══ Gezeigter Textauszug

Zuweilen werden sehr viele Zielsetzungen formuliert
und in einem komplizierten Berechnungsverfahren
zusammengeführt. So lassen sich zwar viele Aspekte
berücksichtigen, aber am Ende ist „nicht mehr auf
einen Blick erkennbar, wofür das Vorstandsmitglied
eigentlich vergütet wurde“. Ein ähnliches Problem
kann es laut Beile und Schmid bei der Verwendung von
Multiplikatoren geben: Wenn einem sozialen oder
ökologischen Ziel bei der Berechnung der Vergütung
ein oder mehrere finanzielle Ziele „vorgeschaltet“
sind, wird es leicht von anderen Faktoren
überlagert. Weiterhin sollten Zielwerte messbar sein
und sich nicht widersprechen.
Am besten sollten nach Auffassung der Expertinnen
für alle Vorstandsmitglieder dieselben Ziele
ausgegeben werden, es wäre wenig hilfreich, etwa für
Finanzvorstand und Arbeitsdirektor gegensätzliche
Anreize zu konstruieren. Außerdem sollten die
gewählten Messgrößen nach Möglichkeit nicht anfällig
für Manipulationen sein. Wenn beispielsweise
Qualifizierung der Beschäftigten als soziales Ziel
vereinbart wurde, darf das Management sein formales
Soll nicht einfach durch das Angebot vieler
Mini-Onlineschulungen erfüllen können.
Die Formulierung von Nachhaltigkeitskriterien für
die Vorstandsvergütung ist also nicht einfach. Umso
wichtiger ist es aus Sicht von Beile und Schmid,
dass Vertreterinnen und Vertreter der Beschäftigten
sich dabei möglichst früh einschalten. In der Regel
bekommen sie vom Aufsichtsratsvorsitzenden einen –
oft von Vergütungsberatern ausgearbeiteten –
Vorschlag zur Zustimmung präsentiert. Dann sollten
sie gewappnet sein und eigene Vorstellungen
einbringen.

════
══ Vorliegende Daten

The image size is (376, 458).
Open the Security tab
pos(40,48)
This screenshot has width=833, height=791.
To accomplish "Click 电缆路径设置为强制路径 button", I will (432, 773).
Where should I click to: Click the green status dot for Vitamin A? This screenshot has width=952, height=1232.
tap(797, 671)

════
══ Vorliegende Daten

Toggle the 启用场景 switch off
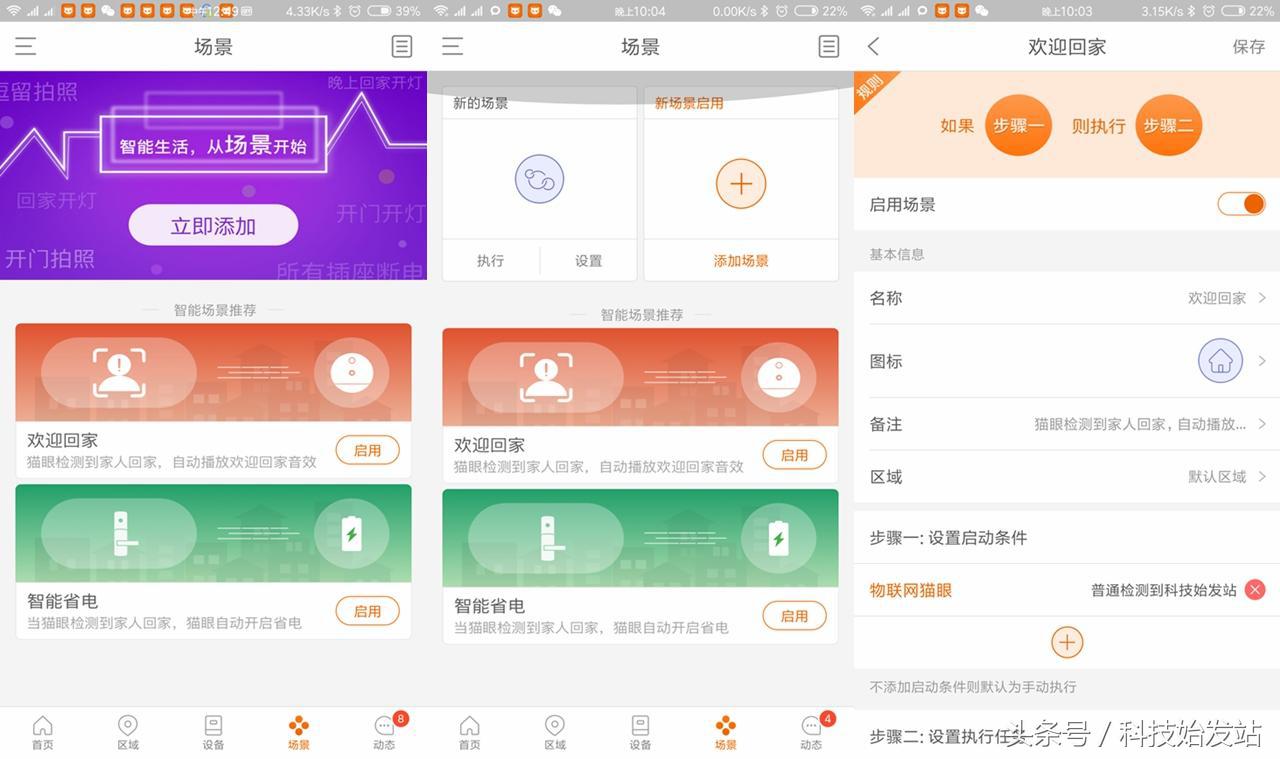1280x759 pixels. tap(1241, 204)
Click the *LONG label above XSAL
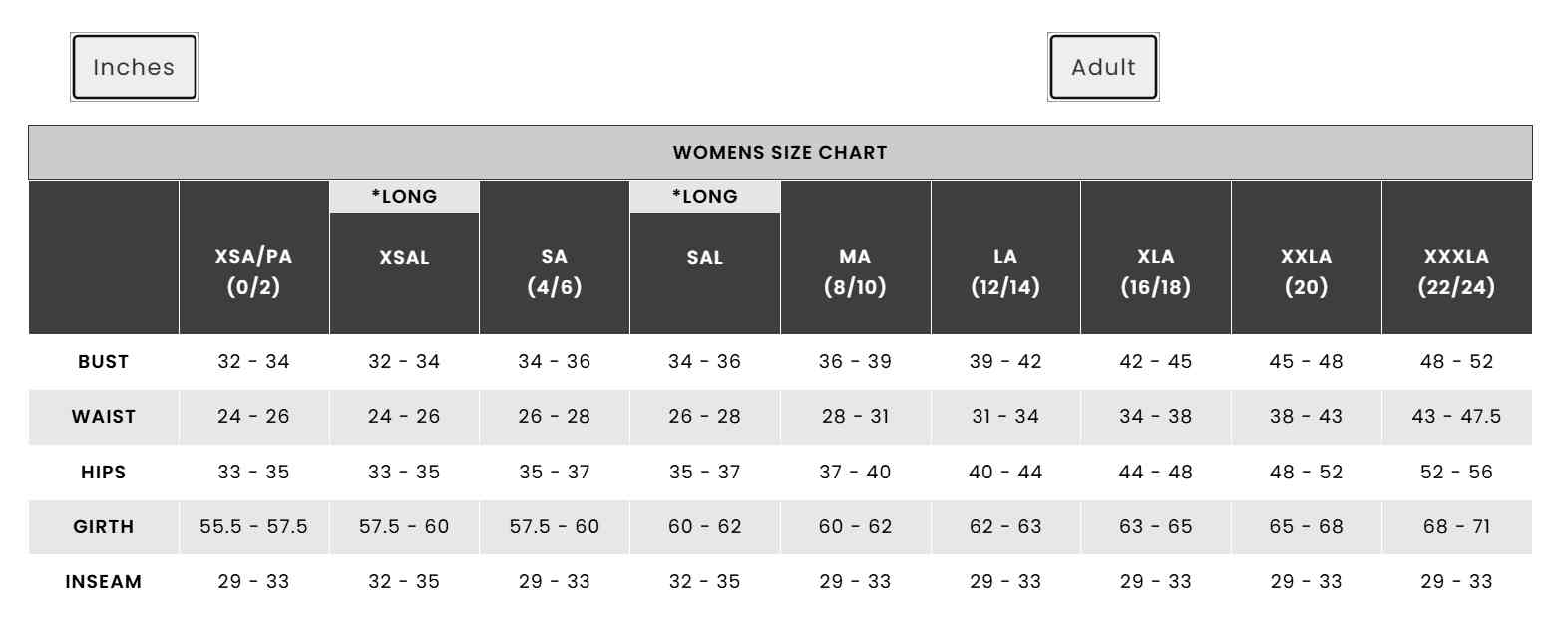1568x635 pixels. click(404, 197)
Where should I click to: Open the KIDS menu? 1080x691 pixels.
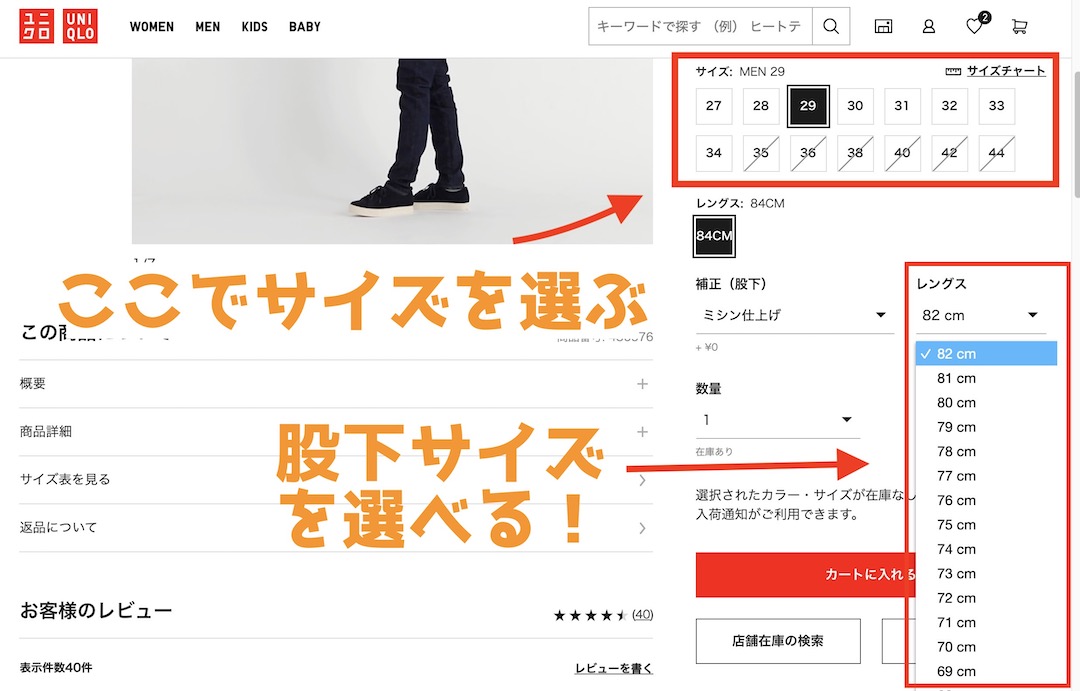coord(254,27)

════

• _Erforderliche Aufgaben_
• 1. Zitieren Sie den Text über Nachhaltigkeitsziele in der Vorstandsvergütung vollständig und wortgetreu.
• 2. Geben Sie nur die Zeilen der Einträge erneut wieder, beginnend mit der Zeile, die „The image size is (376, 458).“ enthält, und endend mit der Zeile, die „tap(797, 671)“ enthält, beide eingeschlossen und samt Aufforderungen. Multiplizieren Sie dabei jede Koordinate in den Antworten mit 1,85 und runden Sie auf ganze Zahlen, wobei Werte auf ,5 aufgerundet werden.

• _Vollständige Antworten_
• 1.
Zuweilen werden sehr viele Zielsetzungen formuliert
und in einem komplizierten Berechnungsverfahren
zusammengeführt. So lassen sich zwar viele Aspekte
berücksichtigen, aber am Ende ist „nicht mehr auf
einen Blick erkennbar, wofür das Vorstandsmitglied
eigentlich vergütet wurde“. Ein ähnliches Problem
kann es laut Beile und Schmid bei der Verwendung von
Multiplikatoren geben: Wenn einem sozialen oder
ökologischen Ziel bei der Berechnung der Vergütung
ein oder mehrere finanzielle Ziele „vorgeschaltet“
sind, wird es leicht von anderen Faktoren
überlagert. Weiterhin sollten Zielwerte messbar sein
und sich nicht widersprechen.
Am besten sollten nach Auffassung der Expertinnen
für alle Vorstandsmitglieder dieselben Ziele
ausgegeben werden, es wäre wenig hilfreich, etwa für
Finanzvorstand und Arbeitsdirektor gegensätzliche
Anreize zu konstruieren. Außerdem sollten die
gewählten Messgrößen nach Möglichkeit nicht anfällig
für Manipulationen sein. Wenn beispielsweise
Qualifizierung der Beschäftigten als soziales Ziel
vereinbart wurde, darf das Management sein formales
Soll nicht einfach durch das Angebot vieler
Mini-Onlineschulungen erfüllen können.
Die Formulierung von Nachhaltigkeitskriterien für
die Vorstandsvergütung ist also nicht einfach. Umso
wichtiger ist es aus Sicht von Beile und Schmid,
dass Vertreterinnen und Vertreter der Beschäftigten
sich dabei möglichst früh einschalten. In der Regel
bekommen sie vom Aufsichtsratsvorsitzenden einen –
oft von Vergütungsberatern ausgearbeiteten –
Vorschlag zur Zustimmung präsentiert. Dann sollten
sie gewappnet sein und eigene Vorstellungen
einbringen.

• 2.
The image size is (376, 458).
Open the Security tab
pos(74,89)
This screenshot has width=833, height=791.
To accomplish "Click 电缆路径设置为强制路径 button", I will (799, 1430).
Where should I click to: Click the green status dot for Vitamin A? This screenshot has width=952, height=1232.
tap(1474, 1241)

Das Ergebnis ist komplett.